Mme D. est régulièrement venue me voir au centre de santé alors qu’elle était prise en charge à l’hôpital, mais peu de patients touchés par le cancer maintiennent ce lien avec leur médecin traitant. Pendant plusieurs mois, ils subissent des traitements lourds et de nombreux examens. Il est donc tout à fait légitime qu’ils ne veuillent pas augmenter encore l’attention portée à leur corps en souffrance, en continuant à aller voir leur médecin généraliste. D’où l’importance que l’hôpital me tienne au courant de l’évolution de la situation de mes patients, malgré cette prise de distance temporaire. Généralement, nos contacts reprennent après la fin des traitements, ou même après plusieurs années de suivi en cancérologie. Et quand ils reviennent, je dois veiller à maintenir un équilibre fragile : les soigner comme des patients ayant eu une maladie grave, mais ne pas oublier de les prendre en charge comme mes autres patients. Les personnes ayant eu un cancer ont souvent de longues années devant eux. Elles doivent bénéficier de nombreux conseils ou mesures de prévention (sur la consommation de tabac par exemple).

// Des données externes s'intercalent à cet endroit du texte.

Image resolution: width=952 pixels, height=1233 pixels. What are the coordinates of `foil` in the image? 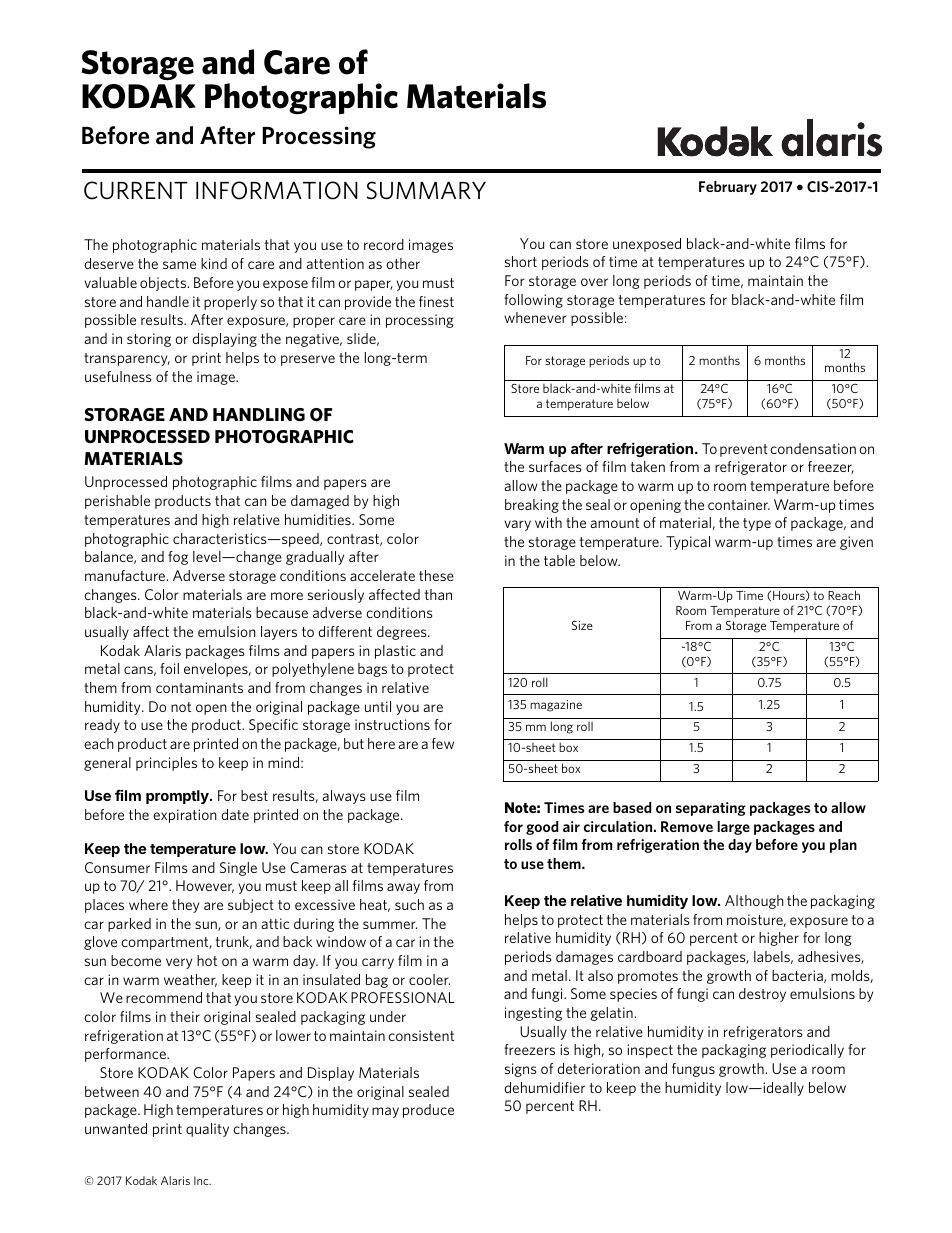 It's located at (169, 668).
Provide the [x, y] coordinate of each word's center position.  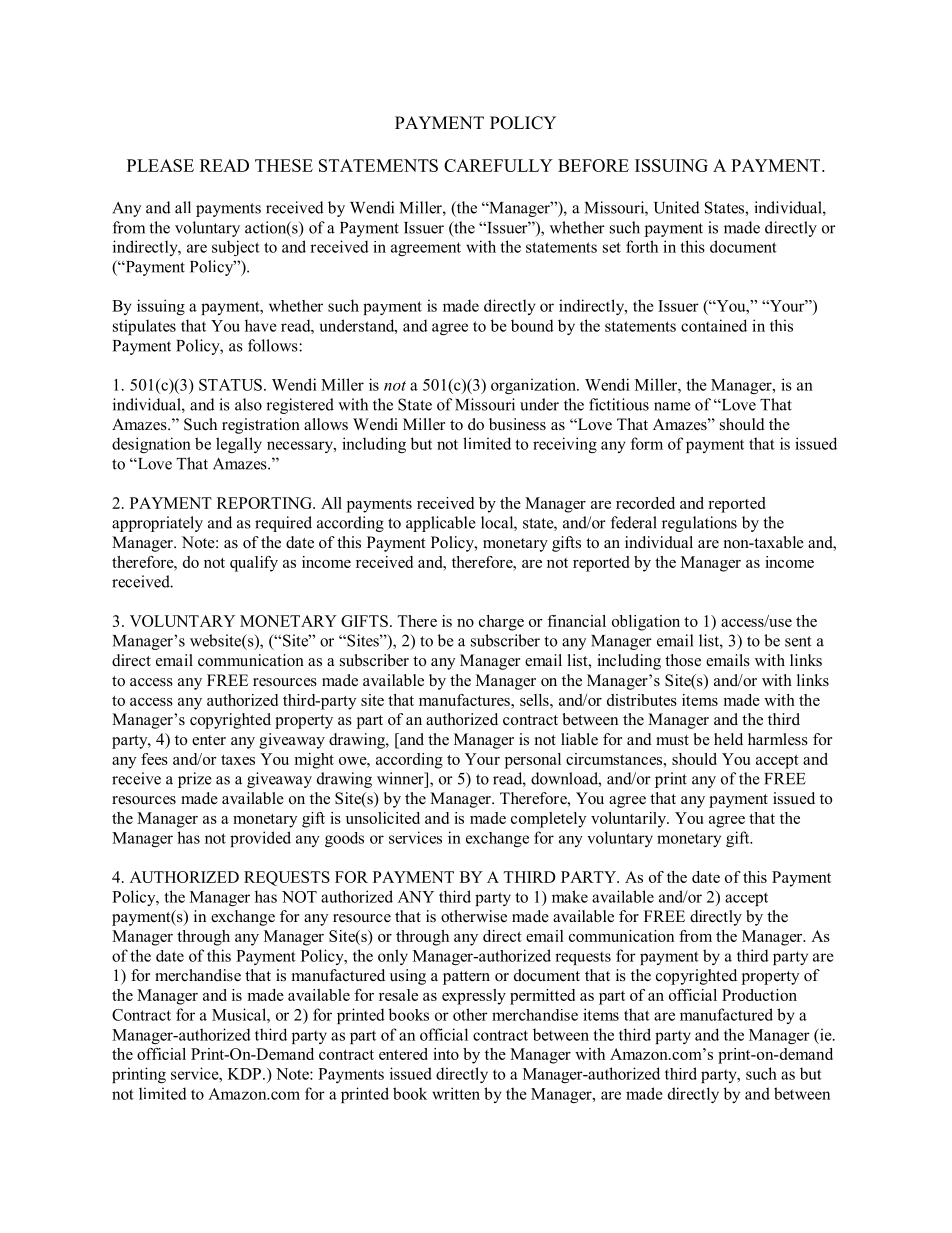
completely [548, 820]
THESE [284, 165]
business [517, 424]
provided [260, 839]
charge [501, 623]
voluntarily [629, 820]
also [248, 404]
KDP [244, 1074]
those [683, 660]
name [672, 406]
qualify [254, 564]
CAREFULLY [498, 165]
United [677, 207]
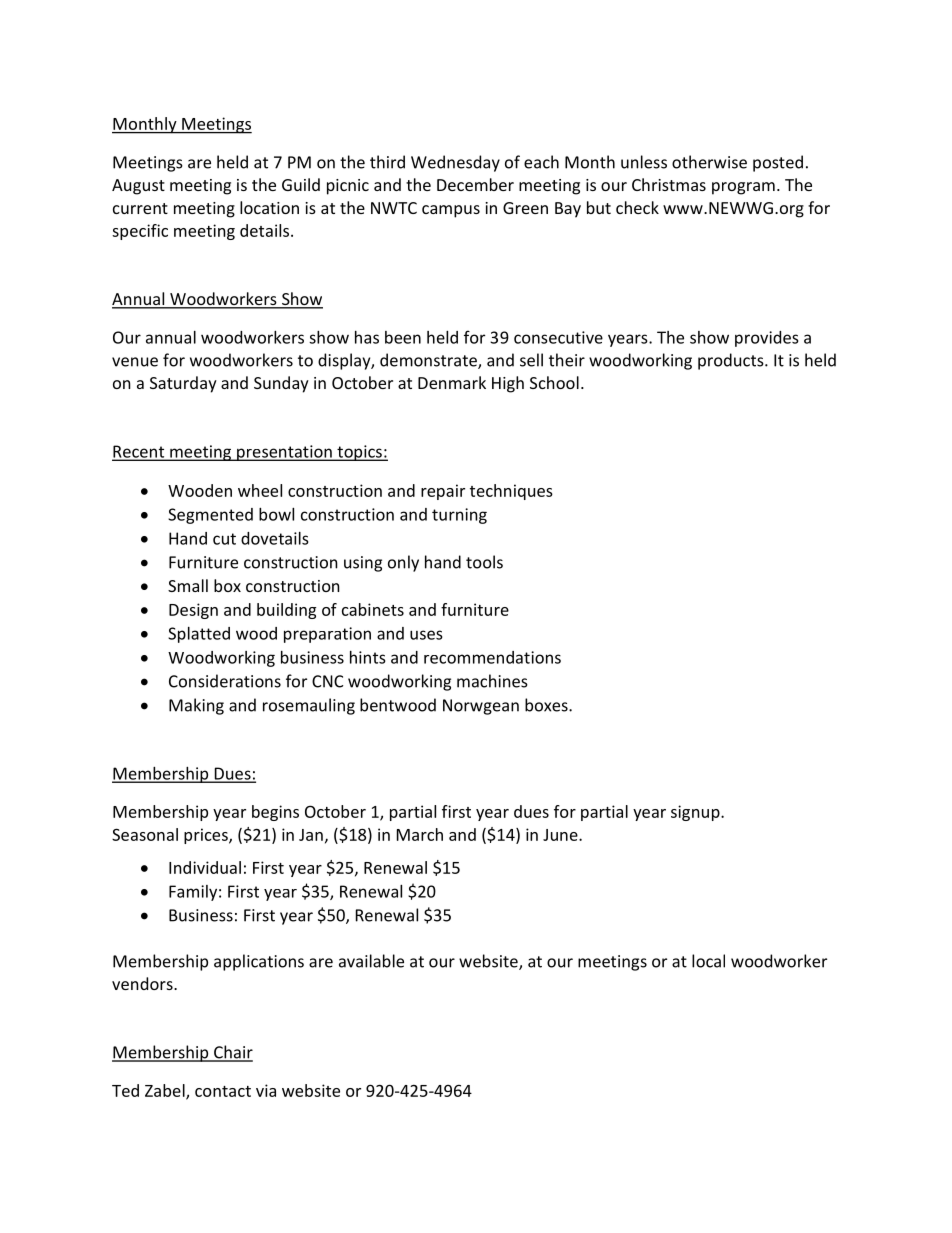 The width and height of the document is (952, 1233). Describe the element at coordinates (420, 834) in the document. I see `March` at that location.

Après un cancer, la reprise de la vie professionnelle est un chemin parfois semé d’embûches pour mes patients, mais également pour moi. Mon rôle consiste à les accompagner dans leurs démarches : arrêts de travail, reconnaissance du statut de travailleur handicapé… Certains subissent des procédures de licenciement abusives. Seulement, ma formation initiale a très peu intégré l’intérêt de cette dimension administrative. Depuis que je suis médecin généraliste, mes échanges avec les assistantes sociales de secteur m’ont permis de mieux l’appréhender, mais ce travail prend du temps. Et il devrait être davantage formalisé pour éviter certains écueils préjudiciables aux patients. Pour les accompagner dans le retour à une vie sociale et professionnelle de qualité, ces démarches médico-administratives pourraient être anticipées, en collaboration avec les services hospitaliers et les professionnels qui ont pris en charge la maladie cancéreuse. Tout le monde y gagnerait.
Ce qu’il faut savoir
Le programme personnalisé de soins (PPS) Remis à tous les malades au début de leur prise en charge, le programme personnalisé de soins est un document d’information sur l’accompagnement thérapeutique et social du patient. Avec l’accord de ce dernier, le PPS est transmis au médecin traitant, accompagné du compte rendu anatomopathologique ayant permis de diagnostiquer le cancer. Il comprend, a minima, les informations relatives au malade et à l’établissement de santé de référence, le volet « soins » (traitement, comptes rendus, etc.), le volet social (bilan social, information sur l’emploi, etc.) et les contacts utiles (médecins, infirmières, etc.). Le rôle du médecin généraliste dans le Plan cancer 3 Le Plan cancer 3 (2014-2019) prévoit que le médecin généraliste contribue à ce que chaque personne nouvellement diagnostiquée puisse obtenir, dans un délai court, un rendez-vous avec une équipe de cancérologie pertinente. Autre mesure : l’expérimentation d’organisations permettant une réelle articulation entre l’équipe de premier recours, dont le généraliste, et l’hôpital, ainsi qu’une juste valorisation de l’implication de chacun des acteurs. Dans le Plan cancer 3, le généraliste est également mobilisé sur le terrain de la prévention, en particulier dans le dépistage du cancer du col utérin, aux côtés des gynécologues et des sages-femmes.